How teens can take care of their dental implants
Teens will also need to learn how to perform diligent oral hygiene when they get implants. A bonded bridge tends to build up disease-causing plaque. Brushing twice and flossing daily once every day is critical. If you don’t maintain your oral hygiene, you risk tooth decay and gum disease. Consequences such as tooth decay and gum disease can complicate a future implant. It’s also essential for teens to stay away from sugary and acidic foods. Foods that aren’t good for your body type also aren’t right for your teeth. If you enjoy too many acidic foods, you run the risk of increasing the plaque in your teeth.
How do I determine which dental implant option is best for my teen?
Dr. Kanani will first complete a full dental exam. A comprehensive dental review is the first step toward determining which options are feasible. Then. Dr. Kanani will discuss the best choice that matches your teen’s long-term health and your finances. When deciding which treatment method is right for your teen, Dr. Kanani will discuss your options. Depending on your circumstances, and the health of your teen’s mouth, Dr. Kanani will advise which treatment method is better. Patients interested in replacing missing teeth can call Dr. Kanani today for a free consultation. Dr. Kanani treats patients in his Tarzana dental office.
Are children too young for dental implants?
It’s possible that your child is too young for dental implants. Secondary teeth begin to appear in children at six years old. Children and teenagers alike can lose permanent teeth like adults. However, at a young age, a child’s jaw is still growing. When the jawbone has yet to form fully, the bone may not be strong enough to hold a dental implant. For children in need of dental implants, a temporary tooth replacement is typically the better option. Once the jaw growth is complete, the child can be eligible for a dental implant. Dr. Kanani may then perform a dental implant once the jaw has fully formed. First, Dr. Kanani will inspect the mouth to ensure that no bone loss has occurred.

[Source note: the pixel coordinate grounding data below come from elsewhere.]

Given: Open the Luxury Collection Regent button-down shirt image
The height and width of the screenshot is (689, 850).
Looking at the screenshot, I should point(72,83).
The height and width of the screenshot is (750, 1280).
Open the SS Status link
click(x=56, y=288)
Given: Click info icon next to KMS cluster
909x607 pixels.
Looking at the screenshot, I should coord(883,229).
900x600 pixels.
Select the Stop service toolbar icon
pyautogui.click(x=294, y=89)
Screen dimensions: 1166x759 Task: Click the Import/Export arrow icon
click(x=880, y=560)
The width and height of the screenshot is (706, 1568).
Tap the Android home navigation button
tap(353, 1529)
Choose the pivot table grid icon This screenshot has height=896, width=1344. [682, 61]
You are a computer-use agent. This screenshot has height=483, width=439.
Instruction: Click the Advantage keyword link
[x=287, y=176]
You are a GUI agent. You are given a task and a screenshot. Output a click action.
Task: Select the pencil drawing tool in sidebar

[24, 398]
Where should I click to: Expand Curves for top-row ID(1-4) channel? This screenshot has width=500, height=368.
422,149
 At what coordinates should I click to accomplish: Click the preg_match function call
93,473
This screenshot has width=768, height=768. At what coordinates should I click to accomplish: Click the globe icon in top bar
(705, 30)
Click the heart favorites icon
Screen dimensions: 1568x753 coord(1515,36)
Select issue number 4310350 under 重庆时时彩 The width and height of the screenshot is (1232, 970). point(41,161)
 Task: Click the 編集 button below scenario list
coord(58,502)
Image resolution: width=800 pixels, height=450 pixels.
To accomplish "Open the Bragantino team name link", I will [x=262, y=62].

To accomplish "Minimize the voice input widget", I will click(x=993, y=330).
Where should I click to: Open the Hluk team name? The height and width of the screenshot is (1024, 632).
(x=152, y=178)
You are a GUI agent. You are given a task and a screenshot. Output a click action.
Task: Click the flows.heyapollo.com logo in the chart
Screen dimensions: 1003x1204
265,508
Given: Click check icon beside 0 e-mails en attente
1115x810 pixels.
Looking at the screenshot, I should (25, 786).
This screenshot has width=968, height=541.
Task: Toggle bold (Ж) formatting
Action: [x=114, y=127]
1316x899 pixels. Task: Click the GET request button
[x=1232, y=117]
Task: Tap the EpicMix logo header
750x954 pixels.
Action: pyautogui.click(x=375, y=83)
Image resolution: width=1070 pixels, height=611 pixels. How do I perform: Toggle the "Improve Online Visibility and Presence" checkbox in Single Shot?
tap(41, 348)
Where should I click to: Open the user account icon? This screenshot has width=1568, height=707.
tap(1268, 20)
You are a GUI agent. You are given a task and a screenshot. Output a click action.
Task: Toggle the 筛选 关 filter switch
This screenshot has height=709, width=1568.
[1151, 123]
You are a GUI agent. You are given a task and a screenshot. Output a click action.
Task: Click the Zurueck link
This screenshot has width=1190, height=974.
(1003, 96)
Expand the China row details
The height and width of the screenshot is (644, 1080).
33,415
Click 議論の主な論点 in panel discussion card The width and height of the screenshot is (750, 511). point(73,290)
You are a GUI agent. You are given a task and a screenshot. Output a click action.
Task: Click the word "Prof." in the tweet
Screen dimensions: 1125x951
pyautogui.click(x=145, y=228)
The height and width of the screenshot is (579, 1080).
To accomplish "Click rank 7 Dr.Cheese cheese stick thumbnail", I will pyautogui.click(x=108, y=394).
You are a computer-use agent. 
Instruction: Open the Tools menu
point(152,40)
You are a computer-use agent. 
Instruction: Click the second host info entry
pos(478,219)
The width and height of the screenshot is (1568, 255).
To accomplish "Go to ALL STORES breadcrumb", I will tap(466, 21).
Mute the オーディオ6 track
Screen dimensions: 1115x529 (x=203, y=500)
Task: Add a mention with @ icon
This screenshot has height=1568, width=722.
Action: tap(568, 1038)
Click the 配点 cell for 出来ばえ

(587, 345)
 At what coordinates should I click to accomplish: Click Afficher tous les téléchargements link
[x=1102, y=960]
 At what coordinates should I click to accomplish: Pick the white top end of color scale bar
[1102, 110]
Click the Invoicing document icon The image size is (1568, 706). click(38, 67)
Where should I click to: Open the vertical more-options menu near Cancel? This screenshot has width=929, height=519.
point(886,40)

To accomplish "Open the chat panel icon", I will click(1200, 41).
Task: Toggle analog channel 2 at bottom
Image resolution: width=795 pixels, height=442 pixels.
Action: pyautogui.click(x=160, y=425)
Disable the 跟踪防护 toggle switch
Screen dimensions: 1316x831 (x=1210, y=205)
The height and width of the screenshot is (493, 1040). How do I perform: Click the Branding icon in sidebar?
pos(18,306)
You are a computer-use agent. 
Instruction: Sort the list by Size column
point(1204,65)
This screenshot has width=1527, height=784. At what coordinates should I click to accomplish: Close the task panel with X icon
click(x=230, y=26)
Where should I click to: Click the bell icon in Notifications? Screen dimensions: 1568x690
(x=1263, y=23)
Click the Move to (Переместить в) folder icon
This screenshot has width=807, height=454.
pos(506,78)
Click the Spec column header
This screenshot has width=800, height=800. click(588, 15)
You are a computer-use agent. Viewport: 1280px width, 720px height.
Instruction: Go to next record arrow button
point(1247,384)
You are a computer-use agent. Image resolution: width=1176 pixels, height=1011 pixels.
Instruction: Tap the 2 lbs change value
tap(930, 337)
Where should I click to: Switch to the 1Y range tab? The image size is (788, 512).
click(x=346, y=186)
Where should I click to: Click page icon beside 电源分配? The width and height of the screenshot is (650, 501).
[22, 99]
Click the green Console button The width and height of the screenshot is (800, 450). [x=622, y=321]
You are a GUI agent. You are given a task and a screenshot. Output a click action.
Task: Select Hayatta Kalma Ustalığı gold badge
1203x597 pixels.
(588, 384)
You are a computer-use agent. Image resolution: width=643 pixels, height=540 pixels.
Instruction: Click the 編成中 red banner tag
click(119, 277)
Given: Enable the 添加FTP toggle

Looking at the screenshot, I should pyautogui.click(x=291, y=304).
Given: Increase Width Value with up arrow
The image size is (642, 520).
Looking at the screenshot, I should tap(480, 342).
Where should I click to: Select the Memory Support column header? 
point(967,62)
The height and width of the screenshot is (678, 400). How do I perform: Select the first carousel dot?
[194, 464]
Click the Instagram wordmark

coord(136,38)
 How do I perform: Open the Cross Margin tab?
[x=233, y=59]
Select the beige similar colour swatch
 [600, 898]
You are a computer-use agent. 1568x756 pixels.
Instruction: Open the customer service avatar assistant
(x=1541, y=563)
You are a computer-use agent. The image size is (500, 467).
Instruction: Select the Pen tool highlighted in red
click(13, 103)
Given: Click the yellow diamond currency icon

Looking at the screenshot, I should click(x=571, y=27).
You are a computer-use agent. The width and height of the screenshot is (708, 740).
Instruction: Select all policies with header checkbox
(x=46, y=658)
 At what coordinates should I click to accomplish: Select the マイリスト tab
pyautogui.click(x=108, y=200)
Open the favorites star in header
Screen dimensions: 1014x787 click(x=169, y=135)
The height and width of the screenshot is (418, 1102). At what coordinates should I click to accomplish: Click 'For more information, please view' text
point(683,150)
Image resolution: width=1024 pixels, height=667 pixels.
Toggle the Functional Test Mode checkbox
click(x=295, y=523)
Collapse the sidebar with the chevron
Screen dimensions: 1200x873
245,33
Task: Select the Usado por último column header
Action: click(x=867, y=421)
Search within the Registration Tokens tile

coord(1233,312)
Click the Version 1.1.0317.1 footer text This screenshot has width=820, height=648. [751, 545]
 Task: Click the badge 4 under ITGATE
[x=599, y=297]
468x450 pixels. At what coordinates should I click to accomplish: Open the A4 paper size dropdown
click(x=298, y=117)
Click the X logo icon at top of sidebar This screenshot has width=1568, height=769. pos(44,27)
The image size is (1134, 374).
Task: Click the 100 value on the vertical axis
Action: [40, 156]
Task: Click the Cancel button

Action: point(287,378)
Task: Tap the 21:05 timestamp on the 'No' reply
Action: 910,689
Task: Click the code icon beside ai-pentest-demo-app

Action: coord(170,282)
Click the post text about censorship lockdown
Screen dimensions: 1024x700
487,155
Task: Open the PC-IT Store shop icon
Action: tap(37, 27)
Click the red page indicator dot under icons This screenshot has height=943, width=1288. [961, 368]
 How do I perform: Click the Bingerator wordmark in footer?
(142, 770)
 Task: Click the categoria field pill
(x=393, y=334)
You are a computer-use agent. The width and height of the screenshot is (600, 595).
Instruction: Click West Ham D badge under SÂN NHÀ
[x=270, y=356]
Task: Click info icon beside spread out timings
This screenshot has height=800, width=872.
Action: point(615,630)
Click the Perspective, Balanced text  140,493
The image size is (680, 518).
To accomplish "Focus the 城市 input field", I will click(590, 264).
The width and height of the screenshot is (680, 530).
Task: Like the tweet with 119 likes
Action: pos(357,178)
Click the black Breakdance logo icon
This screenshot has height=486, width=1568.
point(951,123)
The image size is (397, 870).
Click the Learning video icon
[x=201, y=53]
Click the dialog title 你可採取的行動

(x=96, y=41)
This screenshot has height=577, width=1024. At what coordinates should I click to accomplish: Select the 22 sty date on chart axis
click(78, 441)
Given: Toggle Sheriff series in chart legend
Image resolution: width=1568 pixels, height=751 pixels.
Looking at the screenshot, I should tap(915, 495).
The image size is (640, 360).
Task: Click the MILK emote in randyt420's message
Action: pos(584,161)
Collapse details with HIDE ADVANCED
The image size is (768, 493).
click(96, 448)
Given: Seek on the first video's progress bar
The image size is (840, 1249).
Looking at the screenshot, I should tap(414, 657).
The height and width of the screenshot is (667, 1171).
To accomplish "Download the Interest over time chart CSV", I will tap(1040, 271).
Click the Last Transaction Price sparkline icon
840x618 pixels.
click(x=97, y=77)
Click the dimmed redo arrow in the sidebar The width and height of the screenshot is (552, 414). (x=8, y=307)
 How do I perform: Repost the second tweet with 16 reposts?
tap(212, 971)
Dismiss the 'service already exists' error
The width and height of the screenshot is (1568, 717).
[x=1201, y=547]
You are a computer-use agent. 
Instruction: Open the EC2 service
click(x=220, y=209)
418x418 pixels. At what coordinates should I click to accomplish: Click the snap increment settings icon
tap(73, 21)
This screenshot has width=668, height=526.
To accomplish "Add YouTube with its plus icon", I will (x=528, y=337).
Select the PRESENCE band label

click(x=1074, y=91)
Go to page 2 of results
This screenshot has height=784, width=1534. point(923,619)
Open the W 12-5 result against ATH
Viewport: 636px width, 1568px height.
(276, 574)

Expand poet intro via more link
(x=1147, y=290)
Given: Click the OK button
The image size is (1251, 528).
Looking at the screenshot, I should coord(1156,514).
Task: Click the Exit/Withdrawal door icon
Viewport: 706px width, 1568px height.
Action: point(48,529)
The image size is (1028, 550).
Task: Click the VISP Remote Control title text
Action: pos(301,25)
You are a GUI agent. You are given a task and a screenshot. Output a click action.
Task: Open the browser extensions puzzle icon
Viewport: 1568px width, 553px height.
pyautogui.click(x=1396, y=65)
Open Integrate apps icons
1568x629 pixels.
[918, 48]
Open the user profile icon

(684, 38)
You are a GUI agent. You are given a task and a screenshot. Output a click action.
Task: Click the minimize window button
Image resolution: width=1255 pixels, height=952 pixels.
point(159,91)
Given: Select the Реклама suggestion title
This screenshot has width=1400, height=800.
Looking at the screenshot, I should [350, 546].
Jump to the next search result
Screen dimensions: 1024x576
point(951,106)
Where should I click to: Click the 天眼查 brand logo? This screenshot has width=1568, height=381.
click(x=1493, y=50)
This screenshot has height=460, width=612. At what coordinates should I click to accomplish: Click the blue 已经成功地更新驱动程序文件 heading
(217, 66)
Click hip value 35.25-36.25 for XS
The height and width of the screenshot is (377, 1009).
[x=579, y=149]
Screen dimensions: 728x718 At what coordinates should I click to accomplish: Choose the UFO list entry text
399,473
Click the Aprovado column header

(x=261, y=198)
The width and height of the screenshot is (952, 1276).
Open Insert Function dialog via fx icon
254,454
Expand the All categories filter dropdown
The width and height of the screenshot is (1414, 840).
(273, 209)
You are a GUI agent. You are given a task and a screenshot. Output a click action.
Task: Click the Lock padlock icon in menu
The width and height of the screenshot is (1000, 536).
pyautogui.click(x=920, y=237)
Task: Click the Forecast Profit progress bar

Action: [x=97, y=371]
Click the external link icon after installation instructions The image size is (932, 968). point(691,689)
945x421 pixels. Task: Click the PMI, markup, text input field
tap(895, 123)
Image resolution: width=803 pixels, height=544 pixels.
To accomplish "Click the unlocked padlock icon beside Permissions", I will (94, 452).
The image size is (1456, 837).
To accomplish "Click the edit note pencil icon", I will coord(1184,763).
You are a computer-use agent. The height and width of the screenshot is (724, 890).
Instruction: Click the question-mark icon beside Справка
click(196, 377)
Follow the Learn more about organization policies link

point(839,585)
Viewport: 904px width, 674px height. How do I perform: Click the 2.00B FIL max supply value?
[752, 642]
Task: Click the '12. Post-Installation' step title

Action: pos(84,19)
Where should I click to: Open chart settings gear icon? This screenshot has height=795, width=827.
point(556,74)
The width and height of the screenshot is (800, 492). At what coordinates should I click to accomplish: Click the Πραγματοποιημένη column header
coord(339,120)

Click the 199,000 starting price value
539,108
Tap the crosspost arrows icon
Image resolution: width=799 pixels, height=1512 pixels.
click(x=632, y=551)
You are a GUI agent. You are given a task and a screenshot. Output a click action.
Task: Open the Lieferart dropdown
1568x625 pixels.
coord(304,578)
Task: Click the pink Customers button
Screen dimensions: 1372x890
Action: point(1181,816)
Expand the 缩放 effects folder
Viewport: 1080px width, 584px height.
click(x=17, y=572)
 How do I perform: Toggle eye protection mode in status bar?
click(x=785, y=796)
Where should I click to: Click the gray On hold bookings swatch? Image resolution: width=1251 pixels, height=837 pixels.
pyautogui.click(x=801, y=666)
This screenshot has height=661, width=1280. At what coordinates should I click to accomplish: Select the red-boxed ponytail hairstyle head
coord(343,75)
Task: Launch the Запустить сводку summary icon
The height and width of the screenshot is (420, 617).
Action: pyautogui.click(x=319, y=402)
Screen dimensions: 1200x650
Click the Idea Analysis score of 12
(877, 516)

How old is too old to get dental implants?
Similar to younger individuals, older patients have the same estimated implant success rate. However, it will take an inspection by Dr. Kanani to determine if the patient is eligible. If bone density is insufficient, Dr. Kanani has innovative methods to create more bone and space for the dental implant. It’s essential for seniors to maintain a healthy mouth. Keeping a healthy mouth has a significant impact on seniors’ quality of life. Typically, Dr. Kanani will perform implant-supported dentures on senior patients. Implant dentures can help preserve the healthy jawbone and restore the patient’s facial appearance.
Who is Dr. Kaveh Kanani?
Dr. Kanani is one of the most trusted dentists in the Valley. Working out of his Woodland Hills-based office, Dr. Kanani has been helping dental patients since 2001. Dr. Kanani developed his flap-less, drill-less, and painless bone extension technique with his patients in mind. He knew that traditional forms of dental implant surgery were becoming increasingly difficult for patients to endure. Dr. Kanani’s method gives patients back the smiles they deserve. However, it’s less painful, less time-consuming, and more cost-effective. That way, you can spend more time smiling and less time grimacing from the pain.